Sùwèn xīndé 素問心得
Heart-Achievements from Reading the Basic Questions by 胡文煥 (Hú Wénhuàn, fl. 1592–1604, 明) — editor / compiler
About the work
The Sùwèn xīndé in two juan is a late-Míng anthology-commentary on the Huángdì nèijīng Sùwèn compiled by Hú Wénhuàn 胡文煥 (zì Défǔ 德甫 / 德父, hào Quánān 全菴), the prolific Hángzhōu bookseller-scholar best known as the editor of the encyclopaedic late-Míng Bǎijiā míngshū 百家名書 series and the Gézhì cóngshū 格致叢書. The work selects key Sùwèn passages on health-cultivation and disease prevention (養生 / 病能), arranges them under twenty-two topical headings, and supplies brief glosses drawn from 王冰 Wáng Bīng, the Sòng校正, and the YuánMíng commentators. The jicheng.tw source presents the work as part of a small set of three short medical anthologies (素問心得 / 靈樞心得 KR3ea028 / 醫家千字文 KR3ea033) all bearing Hú’s compiler signature.
Prefaces
The preface (KR3ea020_000.txt) — by an anonymous Míng scholar — opens with a cosmological lament: heaven and earth are a great forge in which all forms are eventually melted away; the multitude of poisons (五毒) and disturbances of the seven emotions (七情) wear down the human form, so that what is “neither metal nor stone” cannot last. Only by retrieving the Yùbǎn zhēnquán 玉版真詮 and the Línglán mìdiǎn 靈蘭秘典 (mythical foundational medical revelations) can the principle of life and death be grasped. The preface introduces Hú Wénhuàn (here Hǔzǐ Défǔ 鬍子德甫 [sic — probably 胡子]) as a young man of “extraordinary talent” who became a Sùwèn student through his own illness (“長嬰鼽衄之疾”). The preface frames Hú’s compilation as both private medical self-cultivation and public benefaction.
Abstract
Hú Wénhuàn was active in Hángzhōu from the 1580s through the early Wànlì 萬曆 reign and ran one of the major commercial publishing houses of late-Míng Jiāngnán, the Wényǎtáng 文雅堂 and Wénhuìtáng 文會堂 imprints. He compiled and published more than a hundred small books and several large cóngshū, often using existing scholarly material and supplying his own light editorial framing. His medical publications — of which Sùwèn xīndé, Língshū xīndé (KR3ea028), Yījiā qiānzì wén (KR3ea033), and several formularies are part — should be understood within this commercial-anthology context: they are accessible digests aimed at the general educated reader rather than original works of medical scholarship. The jicheng.tw source likely descends from one of Hú’s Wényántáng prints of the late 1590s.
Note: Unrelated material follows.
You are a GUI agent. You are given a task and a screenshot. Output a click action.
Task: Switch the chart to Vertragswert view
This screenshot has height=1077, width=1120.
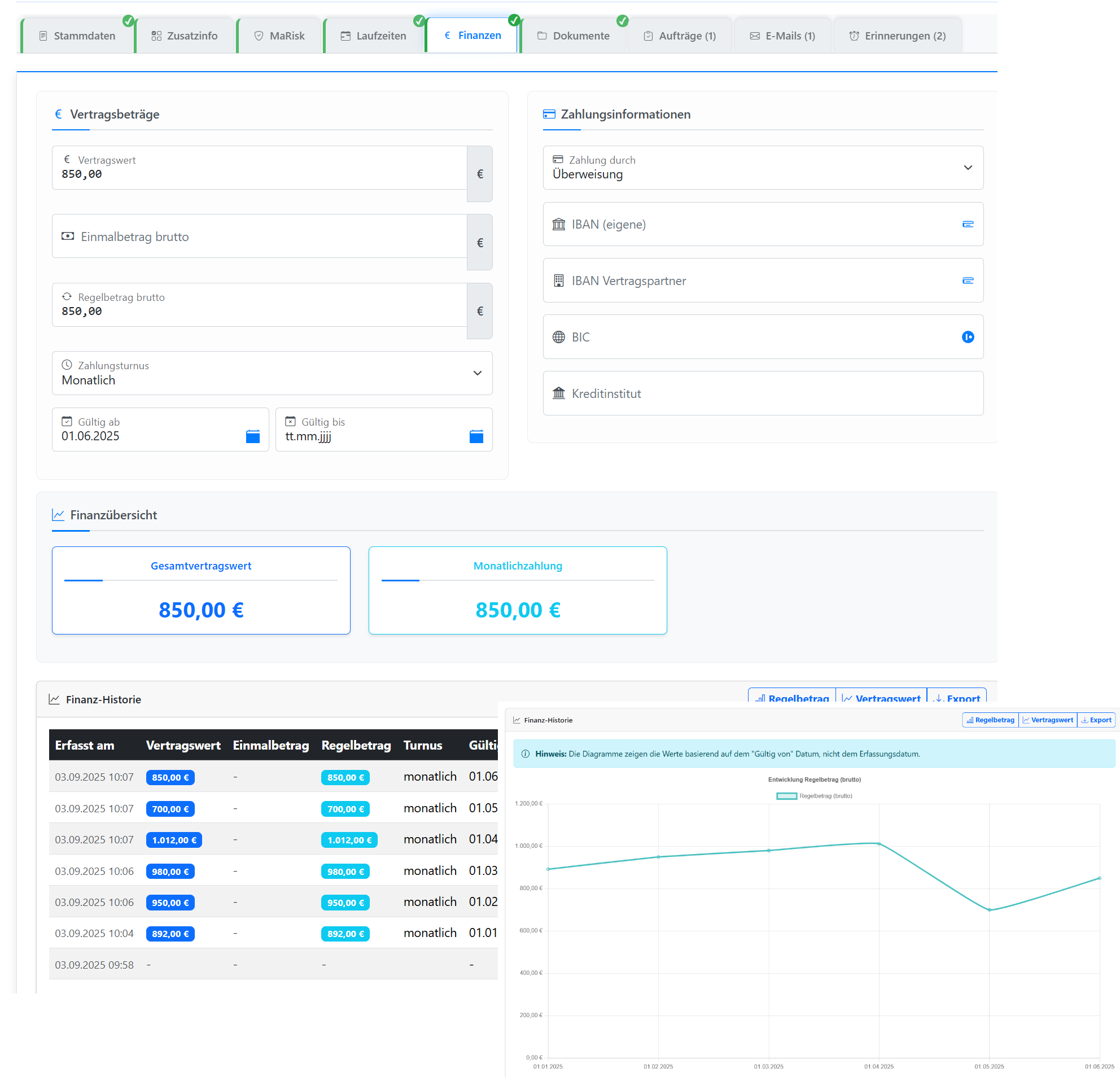(1047, 720)
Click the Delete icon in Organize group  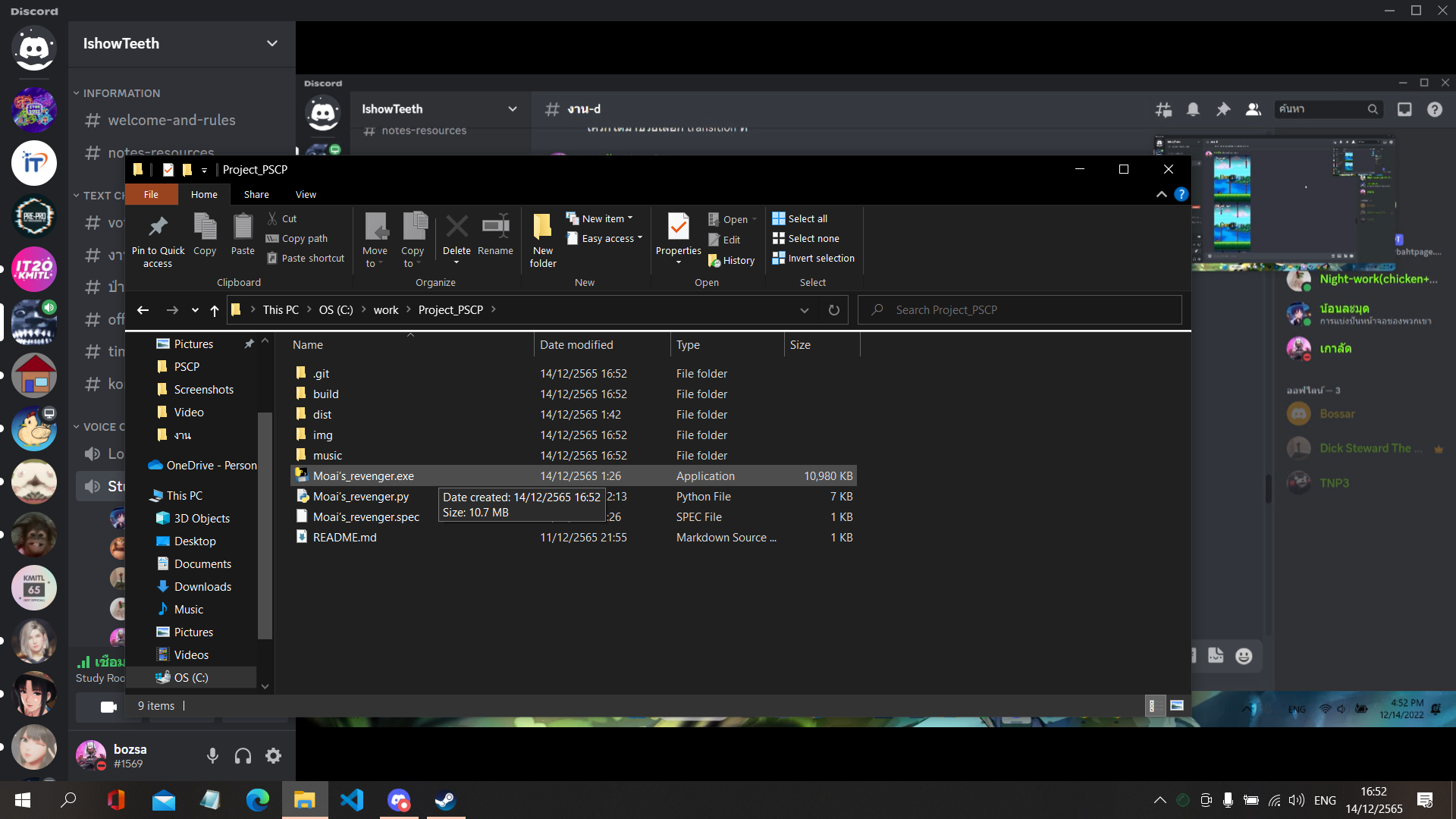457,228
Catalog meta gives 胡文煥 (Hú Wénhuàn); the homophone 胡文渙 (with 渙 for 煥) appears in KR3ea028 and is the same person — a frequent late-Míng typographical variant.
Translations and research
- Lucille Chia, Printing for Profit: The Commercial Publishers of Jianyang, Fujian, 11th–17th Centuries (Harvard, 2002) — for the commercial context of Hú’s Hángzhōu imprints.
- Inoue Susumu 井上進, Chūgoku shuppan bunkashi 中国出版文化史 (Nagoya: Nagoya Daigaku, 2002) — § on Hú’s Bǎijiā míngshū.